Laschet verhehlte sein Unverständnis nicht – und drückte der IG Metall seine Anerkennung dafür aus, dass sie in dieser außergewöhnlichen Situation die Verantwortung für Thyssen-Krupp übernommen hat: Der stellvertretende Aufsichtsratsvorsitzende – der IG Metall-Sekretär Markus Grolms – hat am 1. August die Aufgaben des Aufsichtsratsvorsitzenden übernommen: ein einmaliger Fall in der 207-jährigen Geschichte des Unternehmens.
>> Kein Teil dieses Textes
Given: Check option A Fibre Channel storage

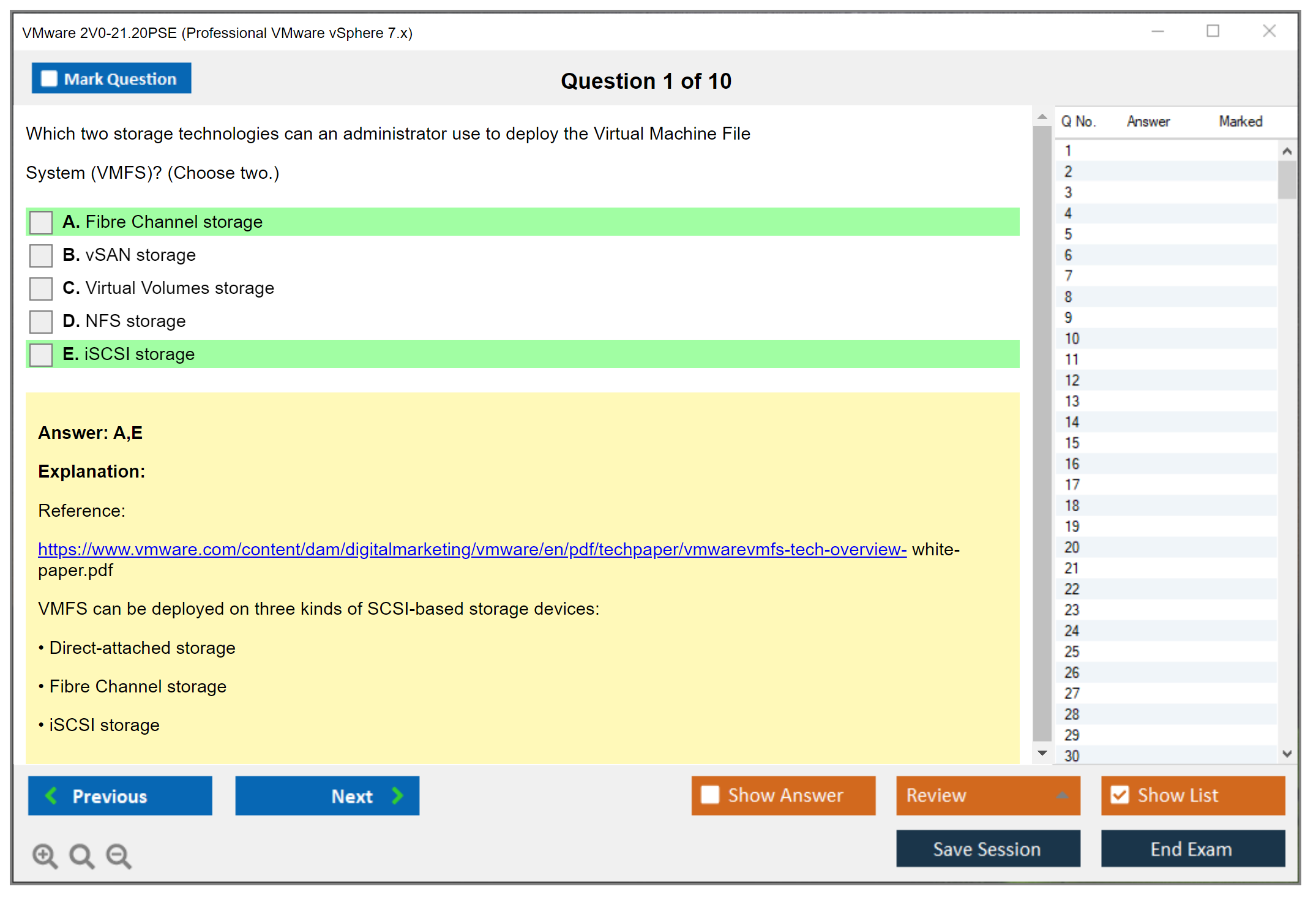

Zu Beginn seiner Rede legte der Ministerpräsident ein Bekenntnis zur Industriepolitik ab: „Wir wollen Industrieland sein!“ Dann erinnerte Laschet an die gewerkschaftliche Initiative „Mach meinen Kumpel nicht an“. Er sagte, Nordrhein-Westfalen sei auch „deshalb so stark, weil es uns nicht darauf ankommt, woher jemand kommt, sondern darauf, dass wir uns aufeinander verlassen können.“
Der Ministerpräsident begrüßte die Zuwanderung von Geflüchteten in den Arbeitsmarkt; sie allein werde aber dessen Probleme nicht lösen. Notwendig sei auch ein „Bündnis für Qualifizierung“.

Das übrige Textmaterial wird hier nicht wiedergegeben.